Rosefsky Summer House

Silver Lake, Pennsylvania

1

There are several phases to the Rosefsky Summer House, none of which were implemented. And yet the three designs presented here are among the most representative of all of Seligmann's work.

The original scope was for a small lakeside cabin with two, even-smaller cabins for family and guests and a painting studio for Mrs Rosefsky. Seligmann had just returned from Ithaca and along the way spotted a farmstead consisting of a grain silo and three inter-related buildings, which he felt would be the ideal prototype.

Being too busy with teaching, at the time, he challenged his junior staff to develop two, alternative schemes to present to the Rosefsky's, which follow on the next two pages. The silo made it into an early sketch for scheme 1, as a standalone painting studio, but does not appear again in subsequent drawings.

When the client located to a new site, a new scheme was developed, presented on this page, which abandoned the "farmstead parti," in place of a split volume on axis with a small pond, perhaps an early inspiration for the Cardiff Opera House project?

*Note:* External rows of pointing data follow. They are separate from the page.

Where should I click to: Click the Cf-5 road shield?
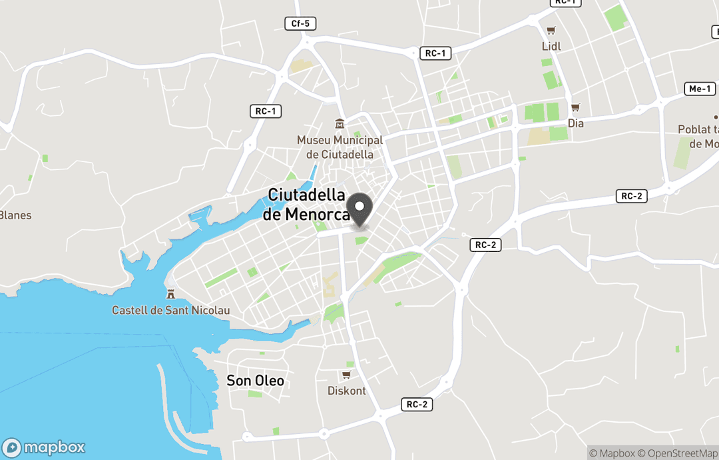[x=300, y=24]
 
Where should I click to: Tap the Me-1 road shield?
[x=700, y=89]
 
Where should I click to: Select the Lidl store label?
[x=551, y=46]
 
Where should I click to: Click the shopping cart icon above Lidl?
[x=551, y=31]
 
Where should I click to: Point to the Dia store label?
[x=576, y=123]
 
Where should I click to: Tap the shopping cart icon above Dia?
[x=575, y=107]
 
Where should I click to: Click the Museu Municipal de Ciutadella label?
[x=340, y=147]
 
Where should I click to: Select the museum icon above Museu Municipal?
[x=340, y=124]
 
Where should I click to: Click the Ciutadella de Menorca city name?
[x=307, y=205]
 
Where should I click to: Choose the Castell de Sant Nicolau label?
[x=170, y=310]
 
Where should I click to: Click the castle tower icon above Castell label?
[x=170, y=294]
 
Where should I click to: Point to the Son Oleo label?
[x=255, y=381]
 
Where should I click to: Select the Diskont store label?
[x=347, y=391]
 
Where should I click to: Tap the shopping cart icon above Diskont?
[x=346, y=375]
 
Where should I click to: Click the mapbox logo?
[x=45, y=447]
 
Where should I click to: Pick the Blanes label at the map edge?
[x=15, y=215]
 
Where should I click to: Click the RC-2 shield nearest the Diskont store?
[x=417, y=405]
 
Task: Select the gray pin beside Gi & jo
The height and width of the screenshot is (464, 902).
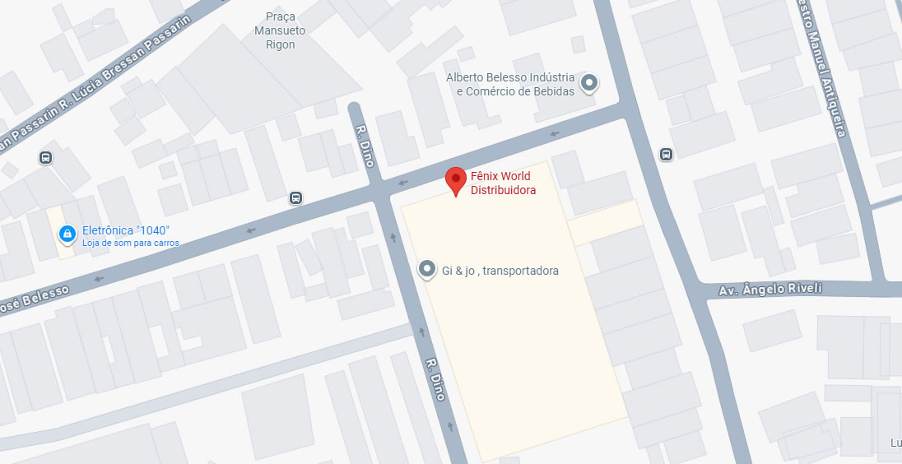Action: [x=427, y=270]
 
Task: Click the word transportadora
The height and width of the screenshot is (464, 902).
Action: [x=521, y=271]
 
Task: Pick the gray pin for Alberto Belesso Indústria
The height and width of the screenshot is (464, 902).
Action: [x=589, y=82]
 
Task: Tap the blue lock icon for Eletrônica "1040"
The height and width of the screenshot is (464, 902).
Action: [x=67, y=234]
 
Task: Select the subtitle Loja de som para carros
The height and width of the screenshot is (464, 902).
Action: [x=131, y=243]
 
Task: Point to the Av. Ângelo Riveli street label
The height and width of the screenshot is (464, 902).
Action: [x=771, y=290]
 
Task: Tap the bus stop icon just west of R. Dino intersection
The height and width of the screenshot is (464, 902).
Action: [x=295, y=197]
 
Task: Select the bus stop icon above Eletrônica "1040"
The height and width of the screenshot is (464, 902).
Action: [x=45, y=157]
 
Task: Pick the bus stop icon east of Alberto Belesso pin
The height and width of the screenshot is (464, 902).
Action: [x=666, y=154]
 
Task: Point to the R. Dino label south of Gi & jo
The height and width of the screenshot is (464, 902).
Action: [x=435, y=379]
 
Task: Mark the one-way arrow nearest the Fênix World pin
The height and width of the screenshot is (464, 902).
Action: [x=402, y=183]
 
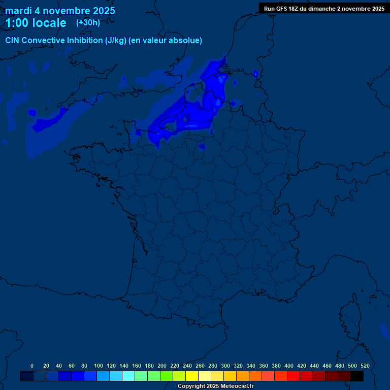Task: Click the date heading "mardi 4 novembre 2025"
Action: (x=60, y=11)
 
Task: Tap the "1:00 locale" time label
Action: (x=36, y=23)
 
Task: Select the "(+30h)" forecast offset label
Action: (x=88, y=23)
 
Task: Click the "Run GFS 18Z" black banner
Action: (x=324, y=9)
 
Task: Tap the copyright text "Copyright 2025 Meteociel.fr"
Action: (x=215, y=386)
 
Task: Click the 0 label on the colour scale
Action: (x=32, y=366)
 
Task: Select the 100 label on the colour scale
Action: (x=99, y=366)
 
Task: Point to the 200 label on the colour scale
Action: (x=162, y=366)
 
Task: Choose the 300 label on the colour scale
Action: (x=225, y=366)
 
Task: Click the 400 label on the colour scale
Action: (x=289, y=366)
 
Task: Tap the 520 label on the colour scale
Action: (x=365, y=366)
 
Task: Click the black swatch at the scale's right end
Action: (x=357, y=376)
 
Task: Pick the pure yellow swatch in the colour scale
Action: (x=192, y=376)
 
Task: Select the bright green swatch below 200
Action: (x=167, y=376)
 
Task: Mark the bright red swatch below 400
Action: (x=294, y=376)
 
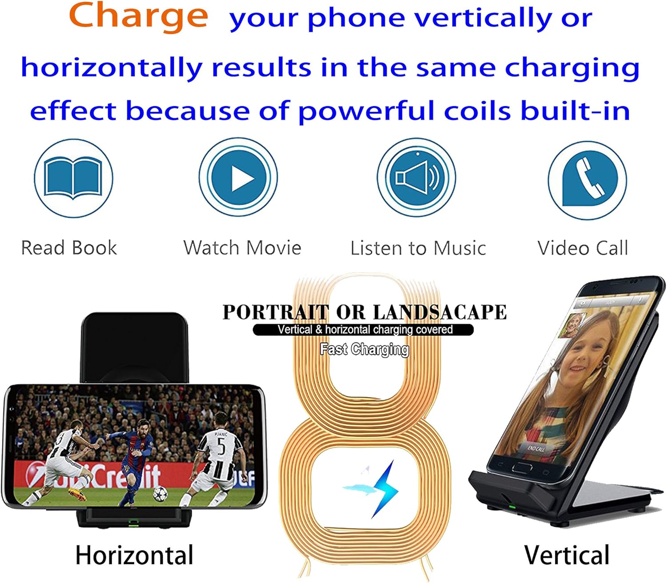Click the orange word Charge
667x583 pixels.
(x=138, y=16)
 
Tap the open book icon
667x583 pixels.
(x=73, y=178)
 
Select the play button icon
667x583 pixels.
(x=241, y=178)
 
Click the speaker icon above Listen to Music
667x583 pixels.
(x=417, y=178)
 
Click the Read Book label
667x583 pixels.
(x=69, y=248)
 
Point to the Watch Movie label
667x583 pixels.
(x=242, y=248)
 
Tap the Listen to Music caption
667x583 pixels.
(x=418, y=248)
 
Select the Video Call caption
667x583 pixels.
(x=583, y=248)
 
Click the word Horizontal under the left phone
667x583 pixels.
(x=134, y=555)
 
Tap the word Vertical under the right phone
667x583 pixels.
(x=567, y=555)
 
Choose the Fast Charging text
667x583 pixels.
(x=364, y=349)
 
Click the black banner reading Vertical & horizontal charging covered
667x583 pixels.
(x=363, y=330)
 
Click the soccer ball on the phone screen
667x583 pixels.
(x=160, y=493)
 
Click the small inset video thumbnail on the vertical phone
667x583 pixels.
(x=574, y=325)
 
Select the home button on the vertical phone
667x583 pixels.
(x=521, y=467)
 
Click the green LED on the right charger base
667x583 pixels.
(x=512, y=507)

All three versions, have a deliberate rustic quality, reminiscent of Corbusier's "Maison de M. Errazuriz," in Chili, but also of Seligmann's Sproull House, of the same year as the Rosefsky House. Both utilized exposed timbers for roof and wall framing, contrasted by smooth surfaces with fenestration cut out of the surfaces.

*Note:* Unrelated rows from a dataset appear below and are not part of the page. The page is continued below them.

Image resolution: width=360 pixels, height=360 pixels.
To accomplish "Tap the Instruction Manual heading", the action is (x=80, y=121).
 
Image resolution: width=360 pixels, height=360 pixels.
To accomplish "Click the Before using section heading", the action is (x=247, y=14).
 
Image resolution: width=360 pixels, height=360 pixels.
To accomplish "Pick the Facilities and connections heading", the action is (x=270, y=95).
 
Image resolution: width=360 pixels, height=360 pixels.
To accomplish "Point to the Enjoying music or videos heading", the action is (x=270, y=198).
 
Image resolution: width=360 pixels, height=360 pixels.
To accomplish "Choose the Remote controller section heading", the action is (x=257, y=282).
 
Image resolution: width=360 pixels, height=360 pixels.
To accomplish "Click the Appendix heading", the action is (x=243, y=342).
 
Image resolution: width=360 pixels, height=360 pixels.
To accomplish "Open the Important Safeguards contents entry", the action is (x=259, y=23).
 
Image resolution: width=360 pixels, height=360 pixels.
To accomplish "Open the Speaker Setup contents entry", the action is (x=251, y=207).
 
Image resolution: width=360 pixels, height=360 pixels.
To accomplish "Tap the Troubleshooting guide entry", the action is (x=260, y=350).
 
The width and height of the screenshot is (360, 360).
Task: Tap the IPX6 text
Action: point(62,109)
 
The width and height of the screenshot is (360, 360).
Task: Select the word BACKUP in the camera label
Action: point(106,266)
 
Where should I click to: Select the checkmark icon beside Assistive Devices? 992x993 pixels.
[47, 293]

Although much is said about Wright and Corbusier as inspirations for Seligmann, Alvar Aalto was another important source, as may be seen in the vertical grillwork contrasted with the white surface, in the elevation on this page, and the arrangement of the floor plan for the first scheme of the Rosefsky House on the next page.


1967

Bottom, left and center: Two parti diagrams by Seligmann, indicating the shift from "farmstead," to a more formal arrangement suggested by the new site.

Top and bottom, right: The third scheme for the Rosefsky House, abandons the "farmstead parti," in favor of a single block, split apart to create an entrance and align with the pond.